Необходимые действия »
**1)** Ответьте по отрывку на вопросы:
(a) Какую должность в то время занимал В.М.?
(b) Где раньше стоял стол в кабинете декана?
(c) Что купили к чаю для гостя?
**2)** Продублируйте без изменений участок отрывка от слов «В.М.: Он числился» до слов «в Германии нет.» включительно.

Отрывок »
====

В.М.: Он числился почетным членом кафедры истории и теории мировой культуры и прочитал на факультете две или три лекции. Битком была аудитория. Как раз по теме "Культура и взрыв". Очень интересно. Приезжал Лев Копелев. Про него я могу такой интересный эпизод рассказать, даже два. Первый эпизод был совершенно фантастический. Здесь в кабинете декана раньше стоял стол, как вы помните, посредине. Надо было перекусить. Тогда был дефицит √ буквально, шаром покати. Я попросил наших женщин - я тогда был зам. по учебной работе - угостить чем-нибудь гостя. Они быстренько сделали чай, купили сушек и поставили на стол. Это надо было видеть. Он говорит, я ожидал всего, чего угодно, все у меня там есть, но сушек нет. Он хрустал эти сушки, ломал эти маленькие бараночки, приговаривая что вот этого в Германии нет.

====

Предоставленные данные »
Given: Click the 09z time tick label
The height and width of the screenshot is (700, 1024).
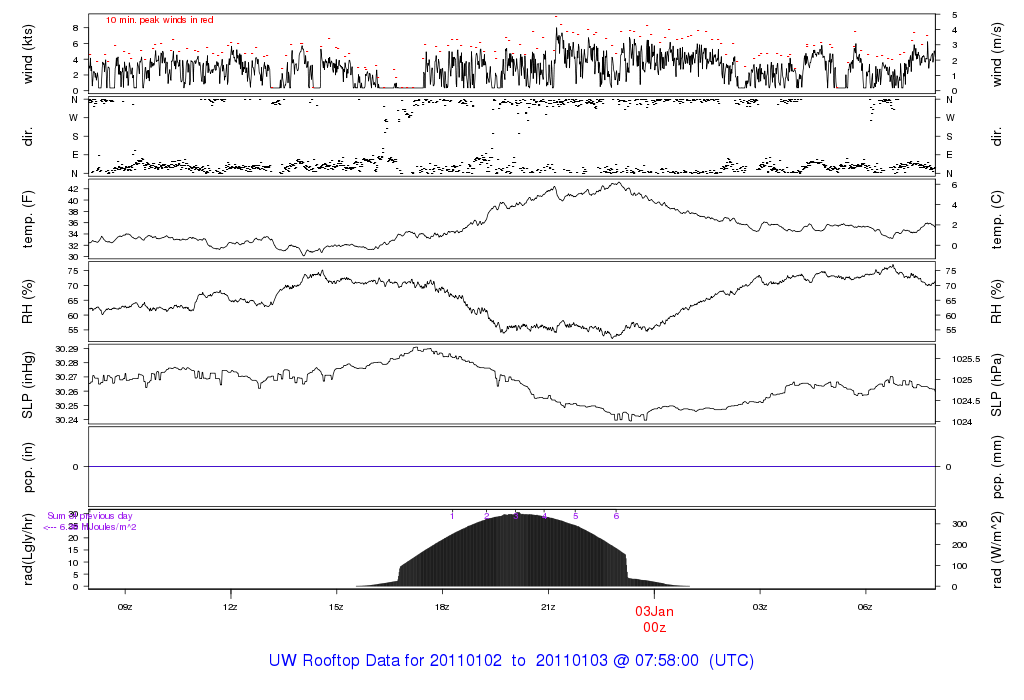Looking at the screenshot, I should coord(125,607).
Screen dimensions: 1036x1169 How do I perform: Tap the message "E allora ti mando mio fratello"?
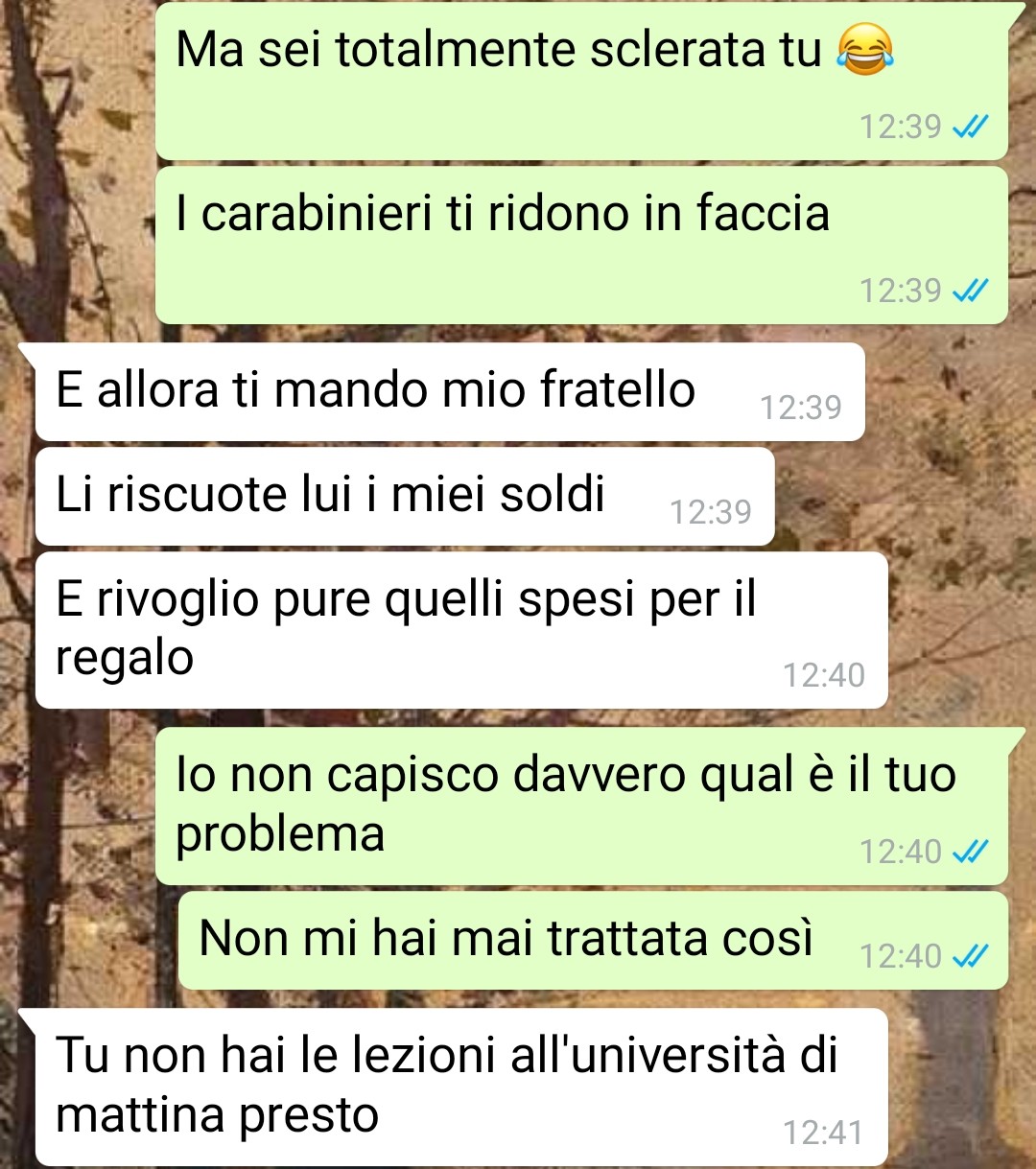pyautogui.click(x=450, y=392)
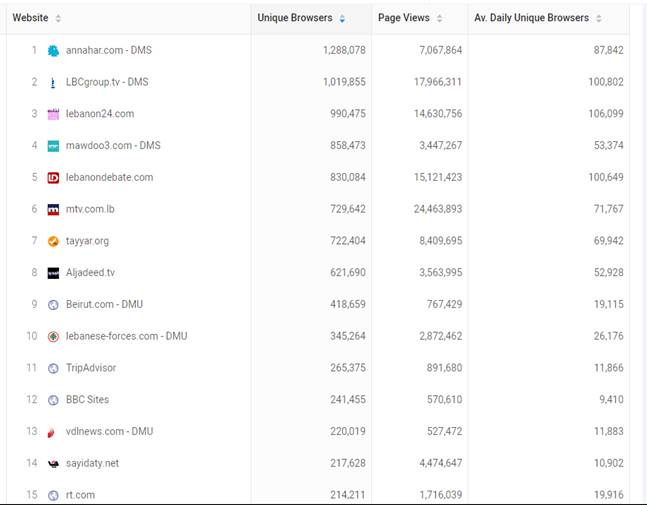Sort by Page Views column arrows
Screen dimensions: 647x505
[439, 18]
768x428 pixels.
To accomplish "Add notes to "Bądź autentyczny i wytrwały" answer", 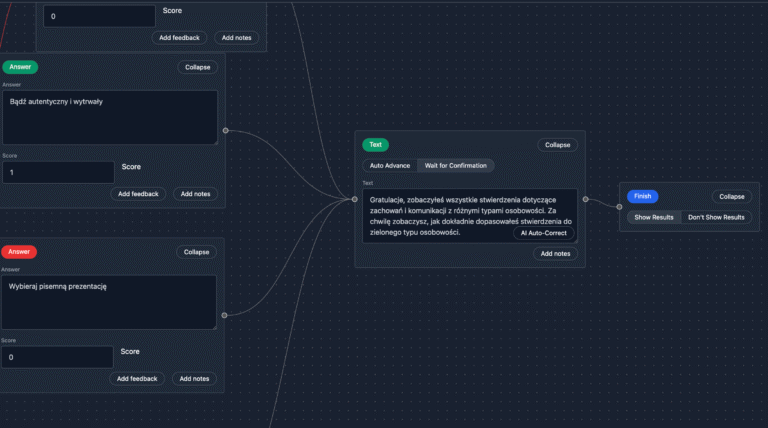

====

Ответы к заданиям »
**1)**
(a) Заместитель по учебной работе.
(b) Посредине.
(c) Сушки.

**2)**
В.М.: Он числился почетным членом кафедры истории и теории мировой культуры и прочитал на факультете две или три лекции. Битком была аудитория. Как раз по теме "Культура и взрыв". Очень интересно. Приезжал Лев Копелев. Про него я могу такой интересный эпизод рассказать, даже два. Первый эпизод был совершенно фантастический. Здесь в кабинете декана раньше стоял стол, как вы помните, посредине. Надо было перекусить. Тогда был дефицит √ буквально, шаром покати. Я попросил наших женщин - я тогда был зам. по учебной работе - угостить чем-нибудь гостя. Они быстренько сделали чай, купили сушек и поставили на стол. Это надо было видеть. Он говорит, я ожидал всего, чего угодно, все у меня там есть, но сушек нет. Он хрустал эти сушки, ломал эти маленькие бараночки, приговаривая что вот этого в Германии нет.